Rose sat on: she was fucked if she was going to be made use of.
The influences of Christmas Day, that contumacious festival, were spreading dismay as early as the evening of the 12th of December when, to Frances’s surprise, she found she was drinking to the independence of Kenya. James lifted his glass, brimming with Rioja, and said, ‘To Kenyatta, to Kenya, to Freedom.’ As always, his warm friendly, if public, face under the tumbling locks of black hair, sent messages all around of unlimited reservoirs of largesse of feeling. Excited eyes, fervent faces: Johnny’s recent harangues were still reverberating in them.
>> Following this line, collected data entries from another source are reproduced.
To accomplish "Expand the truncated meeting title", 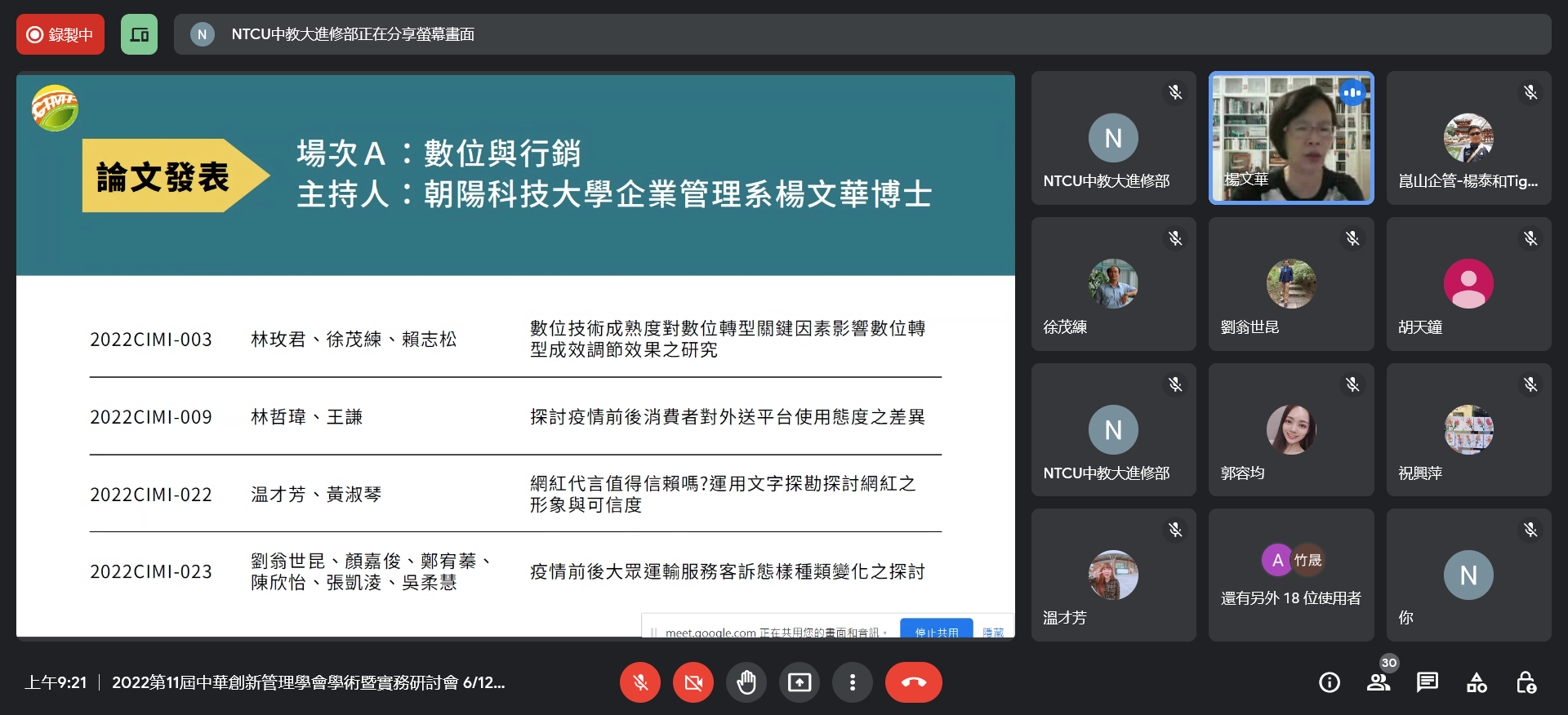I will click(308, 682).
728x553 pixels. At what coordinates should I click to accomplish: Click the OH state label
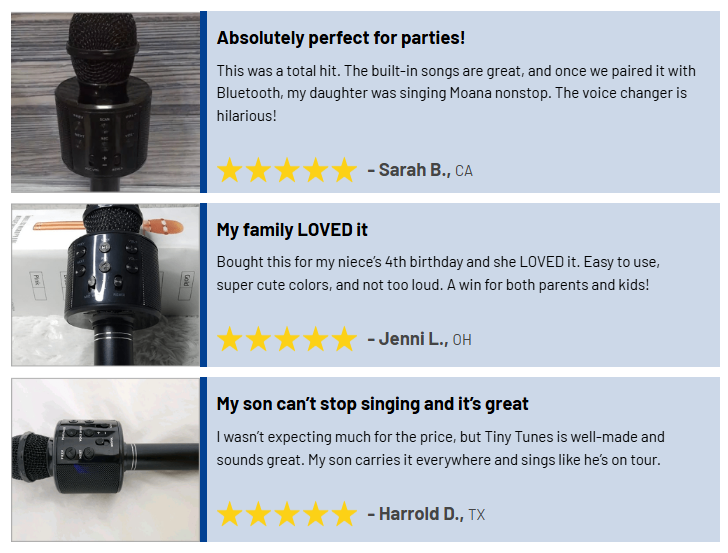[462, 340]
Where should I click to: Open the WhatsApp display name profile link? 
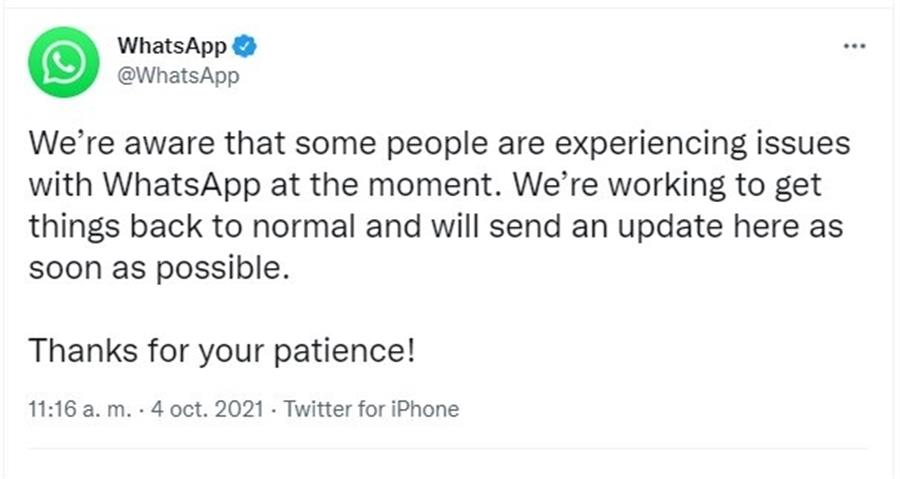172,46
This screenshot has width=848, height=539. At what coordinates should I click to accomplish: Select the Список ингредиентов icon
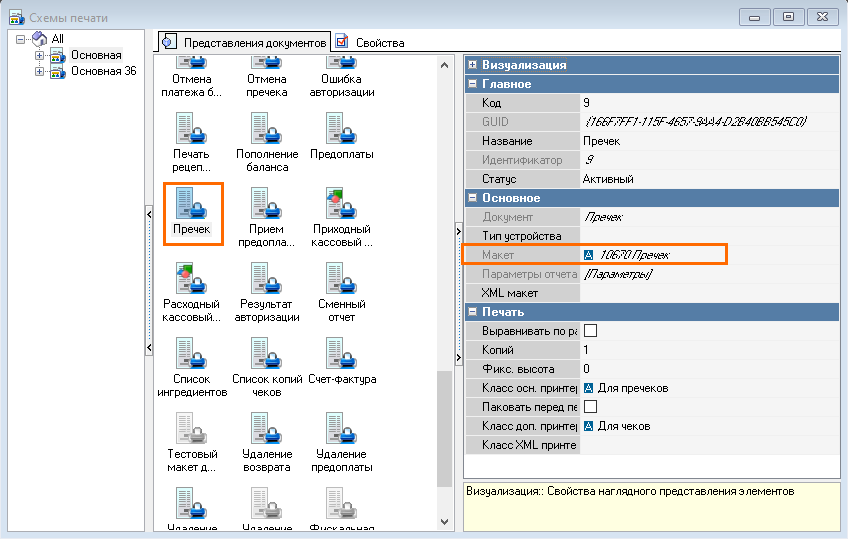click(x=191, y=354)
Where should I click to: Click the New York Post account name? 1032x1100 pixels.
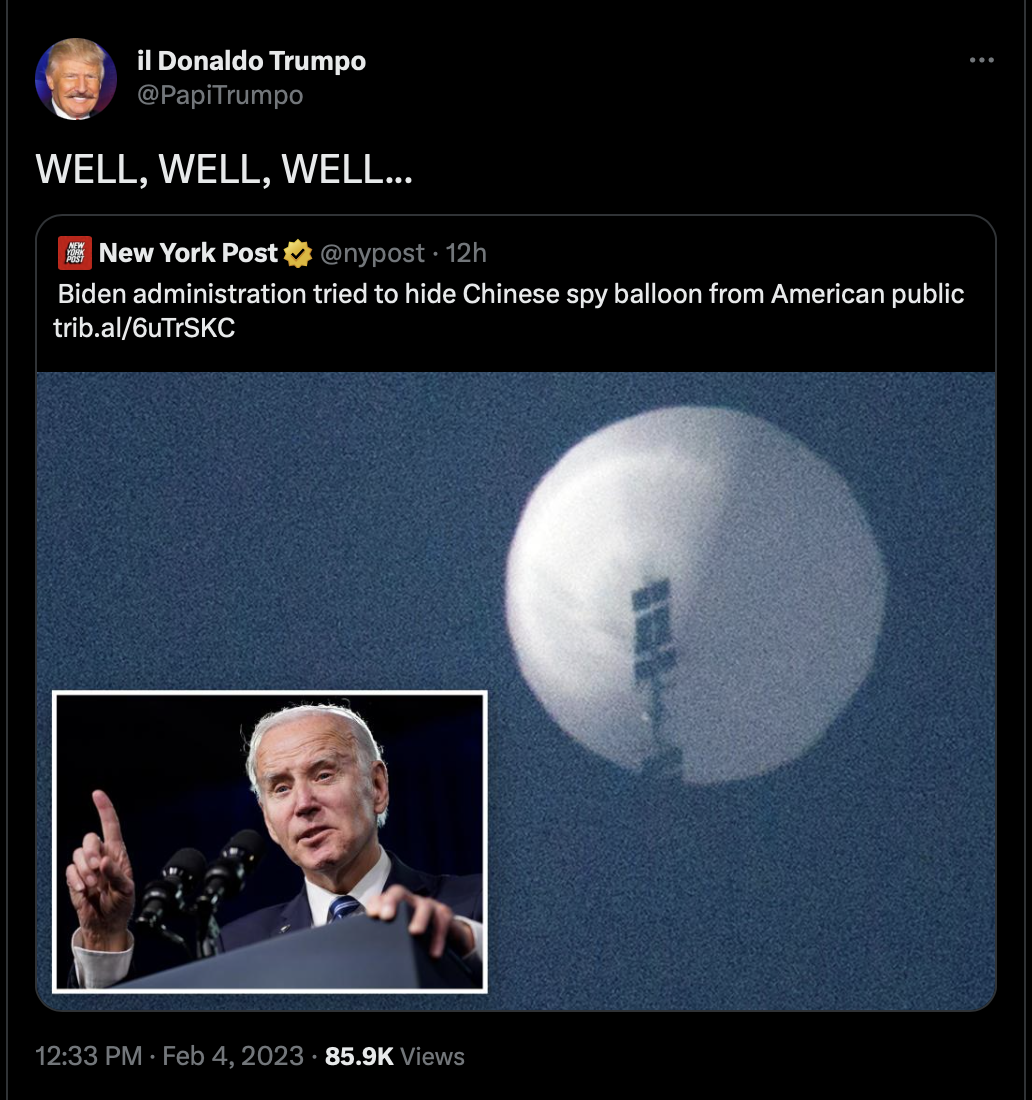click(x=188, y=253)
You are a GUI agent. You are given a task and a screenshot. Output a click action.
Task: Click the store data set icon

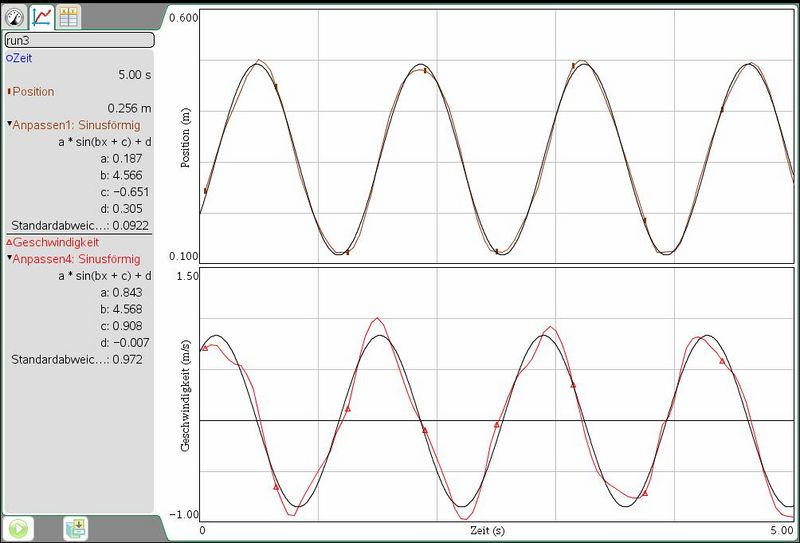click(x=76, y=528)
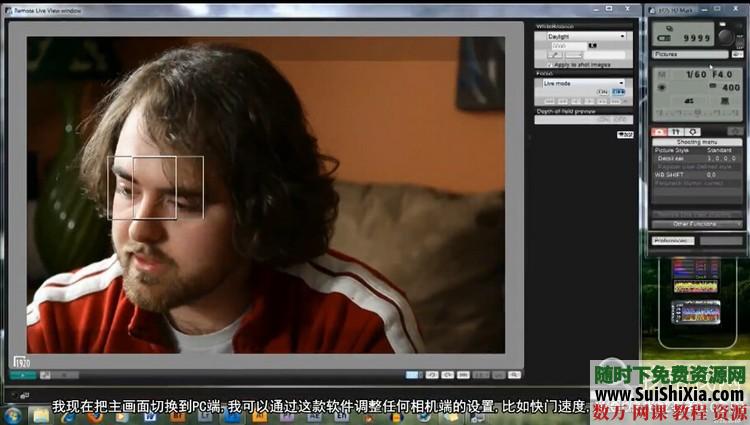Viewport: 750px width, 425px height.
Task: Open the Daylight white balance dropdown
Action: pos(585,35)
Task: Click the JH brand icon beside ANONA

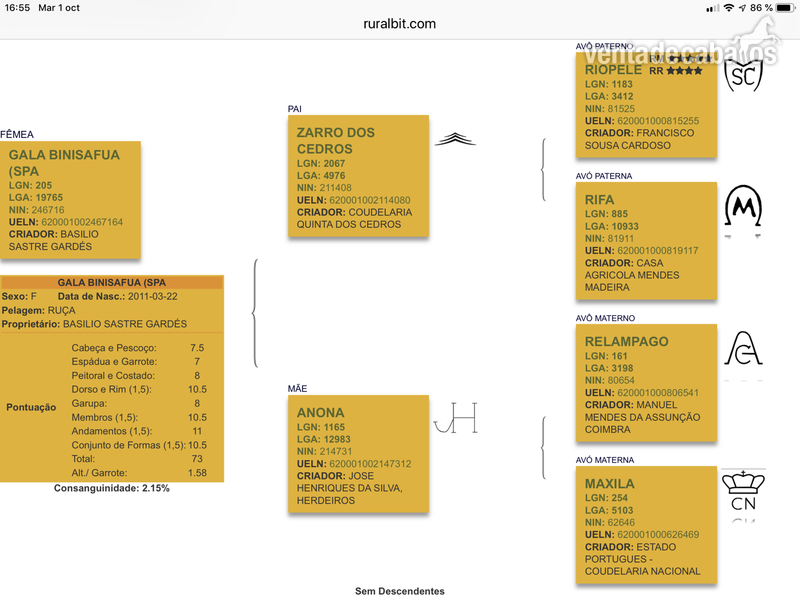Action: point(456,418)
A vast meal had been consumed, a little of it by Sylvia, who was as always by Frances’s left elbow. In her glass was a stain of red: Andrew had said she must drink a little, it was good for her, and Julia had supported him. The cigarette smoke was denser than usual; it seemed that everyone was smoking tonight, because of the liberation of Kenya. Not Colin, he was batting away waves of smoke as they reached his face. ‘Your lungs wall rot,’ he said. ‘Well, it’s just tonight,’ said Andrew.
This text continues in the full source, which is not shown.